**Problem:**
Render the listing's lines, from the line containing "Image resolution: width=824" through the end of the listing, as a JSON list of strings with one string per line, skipping blank lines and leaving out the pictures.

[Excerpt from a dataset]
>>>>

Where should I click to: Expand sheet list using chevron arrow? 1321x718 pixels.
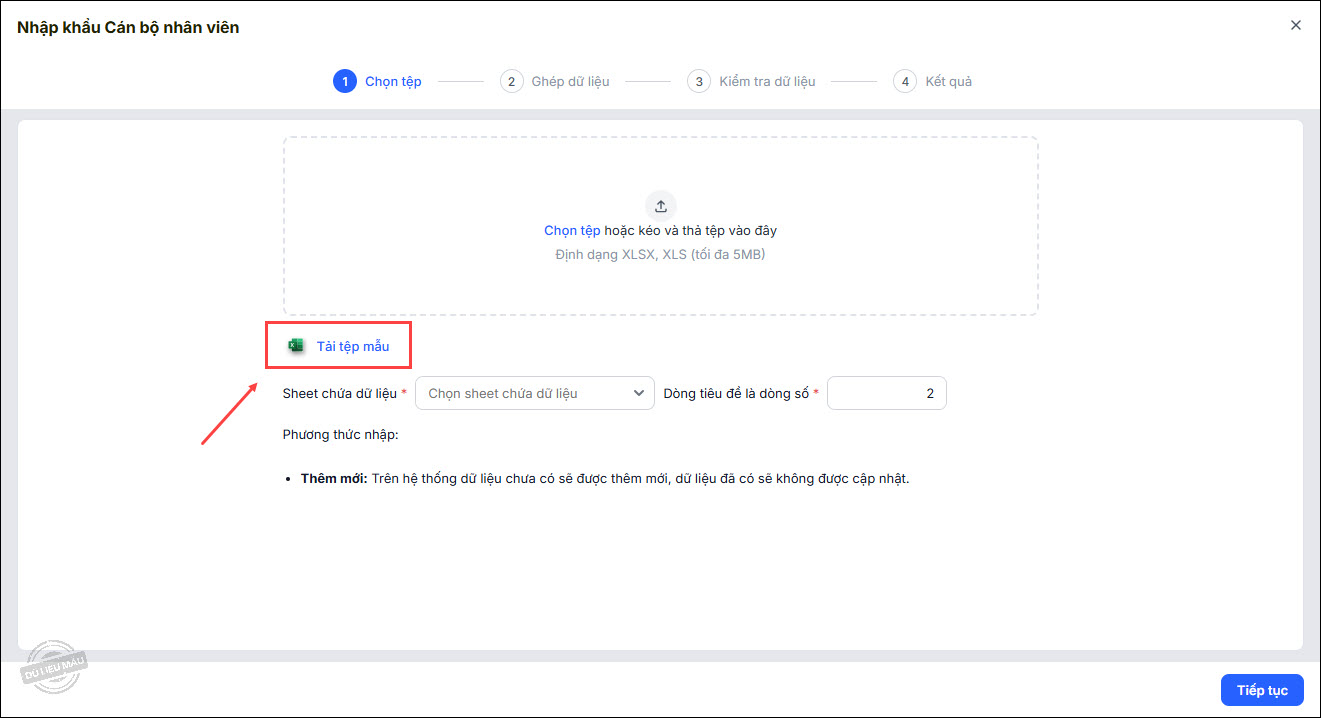coord(639,393)
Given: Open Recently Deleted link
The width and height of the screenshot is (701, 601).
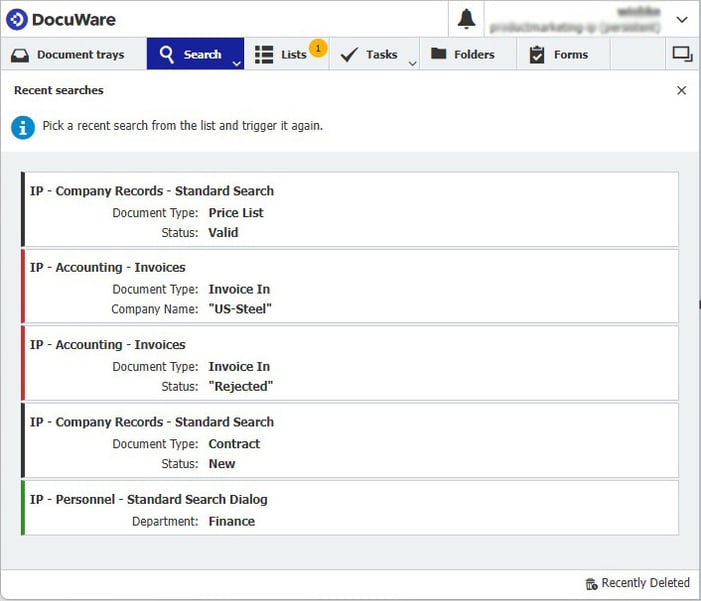Looking at the screenshot, I should [x=644, y=583].
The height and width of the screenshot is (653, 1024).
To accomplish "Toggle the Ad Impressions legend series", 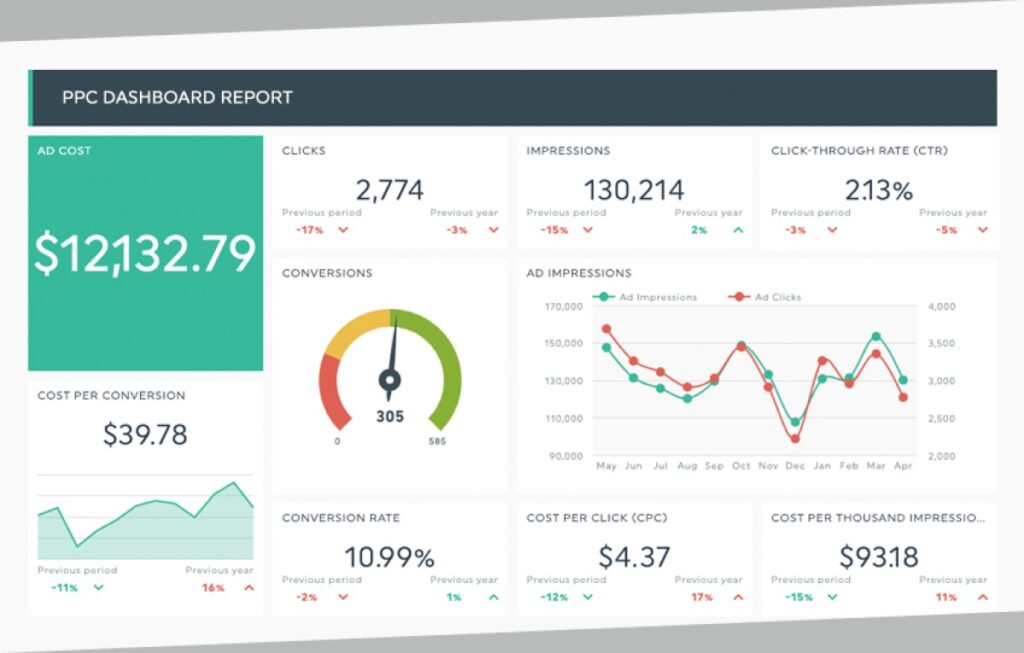I will [x=645, y=297].
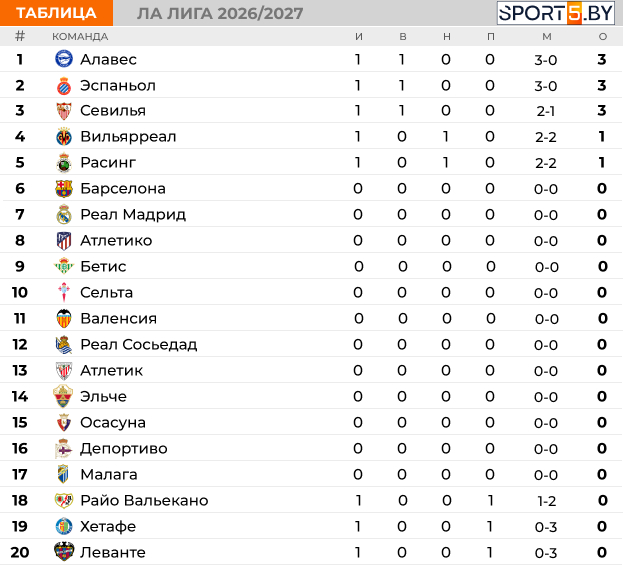Screen dimensions: 623x566
Task: Click the Alavés club crest icon
Action: (64, 59)
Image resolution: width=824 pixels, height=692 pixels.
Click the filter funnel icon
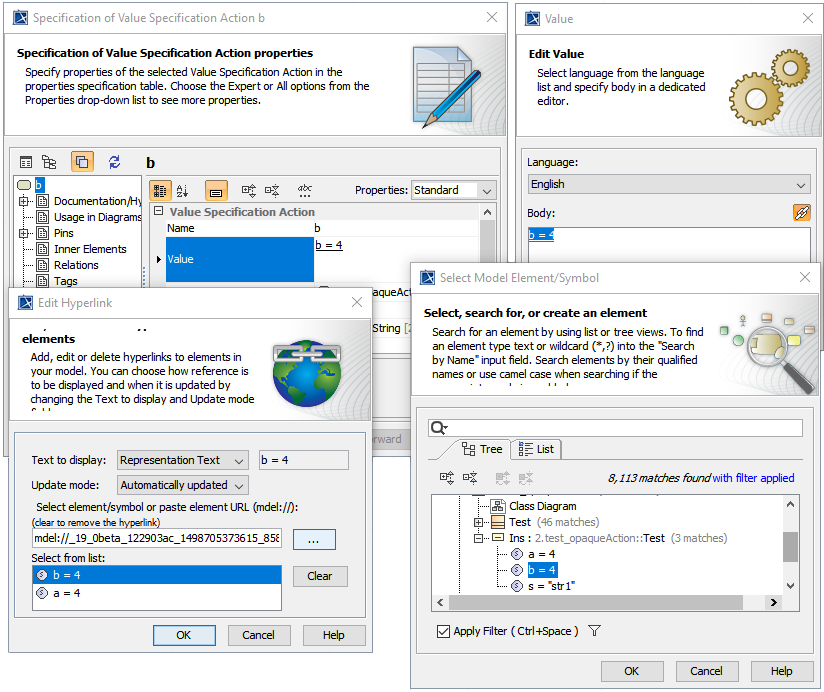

<<<<

**Task answer:**
[
  "Image resolution: width=824 pixels, height=692 pixels.",
  "Click the filter funnel icon"
]